Information given:
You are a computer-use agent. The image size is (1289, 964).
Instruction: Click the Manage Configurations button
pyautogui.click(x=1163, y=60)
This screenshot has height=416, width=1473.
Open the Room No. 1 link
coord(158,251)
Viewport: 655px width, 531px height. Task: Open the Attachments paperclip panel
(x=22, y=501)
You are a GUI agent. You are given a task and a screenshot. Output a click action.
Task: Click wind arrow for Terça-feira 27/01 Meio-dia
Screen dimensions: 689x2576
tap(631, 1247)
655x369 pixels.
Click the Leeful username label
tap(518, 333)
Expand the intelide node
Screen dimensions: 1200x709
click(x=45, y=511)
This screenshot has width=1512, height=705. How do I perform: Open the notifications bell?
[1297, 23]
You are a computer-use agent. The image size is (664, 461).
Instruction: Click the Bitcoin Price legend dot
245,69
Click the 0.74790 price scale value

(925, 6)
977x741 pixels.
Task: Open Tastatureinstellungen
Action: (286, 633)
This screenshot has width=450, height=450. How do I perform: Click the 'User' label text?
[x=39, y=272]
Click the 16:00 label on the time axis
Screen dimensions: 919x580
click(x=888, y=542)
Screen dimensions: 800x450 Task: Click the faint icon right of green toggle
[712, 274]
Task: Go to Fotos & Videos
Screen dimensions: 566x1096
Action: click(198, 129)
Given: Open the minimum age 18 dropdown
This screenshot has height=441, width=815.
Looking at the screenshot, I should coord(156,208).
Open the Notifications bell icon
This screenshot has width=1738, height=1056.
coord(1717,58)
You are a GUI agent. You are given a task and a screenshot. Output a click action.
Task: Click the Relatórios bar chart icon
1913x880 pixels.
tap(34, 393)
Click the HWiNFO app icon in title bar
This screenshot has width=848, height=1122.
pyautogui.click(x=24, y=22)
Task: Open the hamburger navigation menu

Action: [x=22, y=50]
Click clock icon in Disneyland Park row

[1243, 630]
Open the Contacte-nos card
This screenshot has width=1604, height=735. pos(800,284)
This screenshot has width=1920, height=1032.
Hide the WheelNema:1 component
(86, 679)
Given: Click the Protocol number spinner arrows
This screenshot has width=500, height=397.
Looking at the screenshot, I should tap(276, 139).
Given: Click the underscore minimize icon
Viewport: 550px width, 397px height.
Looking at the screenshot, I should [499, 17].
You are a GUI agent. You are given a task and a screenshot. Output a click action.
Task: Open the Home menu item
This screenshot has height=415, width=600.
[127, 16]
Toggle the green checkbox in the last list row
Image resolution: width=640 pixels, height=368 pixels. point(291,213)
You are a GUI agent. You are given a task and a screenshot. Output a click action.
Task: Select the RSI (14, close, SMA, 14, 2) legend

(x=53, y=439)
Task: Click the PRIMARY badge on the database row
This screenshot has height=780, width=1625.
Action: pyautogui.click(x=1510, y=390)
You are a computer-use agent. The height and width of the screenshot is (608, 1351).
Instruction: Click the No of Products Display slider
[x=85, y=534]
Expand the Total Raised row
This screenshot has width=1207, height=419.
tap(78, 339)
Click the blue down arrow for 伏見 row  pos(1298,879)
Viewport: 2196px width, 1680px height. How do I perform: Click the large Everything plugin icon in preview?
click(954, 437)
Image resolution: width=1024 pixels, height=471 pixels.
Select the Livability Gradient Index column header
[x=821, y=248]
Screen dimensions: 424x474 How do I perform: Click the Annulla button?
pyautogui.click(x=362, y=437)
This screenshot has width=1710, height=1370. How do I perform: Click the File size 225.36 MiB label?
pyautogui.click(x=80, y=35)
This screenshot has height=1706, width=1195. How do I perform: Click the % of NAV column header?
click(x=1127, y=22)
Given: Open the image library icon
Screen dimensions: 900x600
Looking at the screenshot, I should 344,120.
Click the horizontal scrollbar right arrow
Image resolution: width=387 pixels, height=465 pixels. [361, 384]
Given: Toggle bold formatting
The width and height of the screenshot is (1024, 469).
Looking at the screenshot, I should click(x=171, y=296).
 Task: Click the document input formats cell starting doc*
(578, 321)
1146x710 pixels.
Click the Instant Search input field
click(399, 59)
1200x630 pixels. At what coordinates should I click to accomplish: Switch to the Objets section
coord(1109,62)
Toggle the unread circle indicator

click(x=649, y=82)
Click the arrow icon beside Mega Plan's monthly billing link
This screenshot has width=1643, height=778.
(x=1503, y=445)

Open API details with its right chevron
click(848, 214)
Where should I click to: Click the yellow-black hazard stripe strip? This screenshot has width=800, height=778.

Directions:
Nothing in the data may change. Give it again in full.

Solution to this exercise:
You are a computer-use agent. The image size is (1289, 964).
Instruction: Click the Manage Configurations button
pyautogui.click(x=1163, y=60)
This screenshot has height=416, width=1473.
Open the Room No. 1 link
coord(158,251)
Viewport: 655px width, 531px height. Task: Open the Attachments paperclip panel
(x=22, y=501)
You are a GUI agent. You are given a task and a screenshot. Output a click action.
Task: Click wind arrow for Terça-feira 27/01 Meio-dia
Screen dimensions: 689x2576
tap(631, 1247)
655x369 pixels.
Click the Leeful username label
tap(518, 333)
Expand the intelide node
Screen dimensions: 1200x709
click(x=45, y=511)
This screenshot has width=1512, height=705. How do I perform: Open the notifications bell?
[1297, 23]
You are a computer-use agent. The image size is (664, 461).
Instruction: Click the Bitcoin Price legend dot
245,69
Click the 0.74790 price scale value

(925, 6)
977x741 pixels.
Task: Open Tastatureinstellungen
Action: (286, 633)
This screenshot has width=450, height=450. How do I perform: Click the 'User' label text?
[x=39, y=272]
Click the 16:00 label on the time axis
Screen dimensions: 919x580
click(x=888, y=542)
Screen dimensions: 800x450 Task: Click the faint icon right of green toggle
[712, 274]
Task: Go to Fotos & Videos
Screen dimensions: 566x1096
Action: click(198, 129)
Given: Open the minimum age 18 dropdown
This screenshot has height=441, width=815.
Looking at the screenshot, I should coord(156,208).
Open the Notifications bell icon
This screenshot has width=1738, height=1056.
coord(1717,58)
You are a GUI agent. You are given a task and a screenshot. Output a click action.
Task: Click the Relatórios bar chart icon
1913x880 pixels.
tap(34, 393)
Click the HWiNFO app icon in title bar
This screenshot has width=848, height=1122.
pyautogui.click(x=24, y=22)
Task: Open the hamburger navigation menu

Action: [x=22, y=50]
Click clock icon in Disneyland Park row

[1243, 630]
Open the Contacte-nos card
This screenshot has width=1604, height=735. pos(800,284)
This screenshot has width=1920, height=1032.
Hide the WheelNema:1 component
(86, 679)
Given: Click the Protocol number spinner arrows
This screenshot has width=500, height=397.
Looking at the screenshot, I should tap(276, 139).
Given: Click the underscore minimize icon
Viewport: 550px width, 397px height.
Looking at the screenshot, I should [499, 17].
You are a GUI agent. You are given a task and a screenshot. Output a click action.
Task: Open the Home menu item
This screenshot has height=415, width=600.
[127, 16]
Toggle the green checkbox in the last list row
Image resolution: width=640 pixels, height=368 pixels. point(291,213)
You are a GUI agent. You are given a task and a screenshot. Output a click action.
Task: Select the RSI (14, close, SMA, 14, 2) legend

(x=53, y=439)
Task: Click the PRIMARY badge on the database row
This screenshot has height=780, width=1625.
Action: pyautogui.click(x=1510, y=390)
You are a computer-use agent. The height and width of the screenshot is (608, 1351).
Instruction: Click the No of Products Display slider
[x=85, y=534]
Expand the Total Raised row
This screenshot has width=1207, height=419.
tap(78, 339)
Click the blue down arrow for 伏見 row  pos(1298,879)
Viewport: 2196px width, 1680px height. How do I perform: Click the large Everything plugin icon in preview?
click(954, 437)
Image resolution: width=1024 pixels, height=471 pixels.
Select the Livability Gradient Index column header
[x=821, y=248]
Screen dimensions: 424x474 How do I perform: Click the Annulla button?
pyautogui.click(x=362, y=437)
This screenshot has width=1710, height=1370. How do I perform: Click the File size 225.36 MiB label?
pyautogui.click(x=80, y=35)
This screenshot has height=1706, width=1195. How do I perform: Click the % of NAV column header?
click(x=1127, y=22)
Given: Open the image library icon
Screen dimensions: 900x600
Looking at the screenshot, I should 344,120.
Click the horizontal scrollbar right arrow
Image resolution: width=387 pixels, height=465 pixels. [361, 384]
Given: Toggle bold formatting
The width and height of the screenshot is (1024, 469).
Looking at the screenshot, I should click(x=171, y=296).
 Task: Click the document input formats cell starting doc*
(578, 321)
1146x710 pixels.
Click the Instant Search input field
click(399, 59)
1200x630 pixels. At what coordinates should I click to accomplish: Switch to the Objets section
coord(1109,62)
Toggle the unread circle indicator

click(x=649, y=82)
Click the arrow icon beside Mega Plan's monthly billing link
This screenshot has width=1643, height=778.
(x=1503, y=445)

Open API details with its right chevron
click(848, 214)
Where should I click to: Click the yellow-black hazard stripe strip? This screenshot has width=800, height=778.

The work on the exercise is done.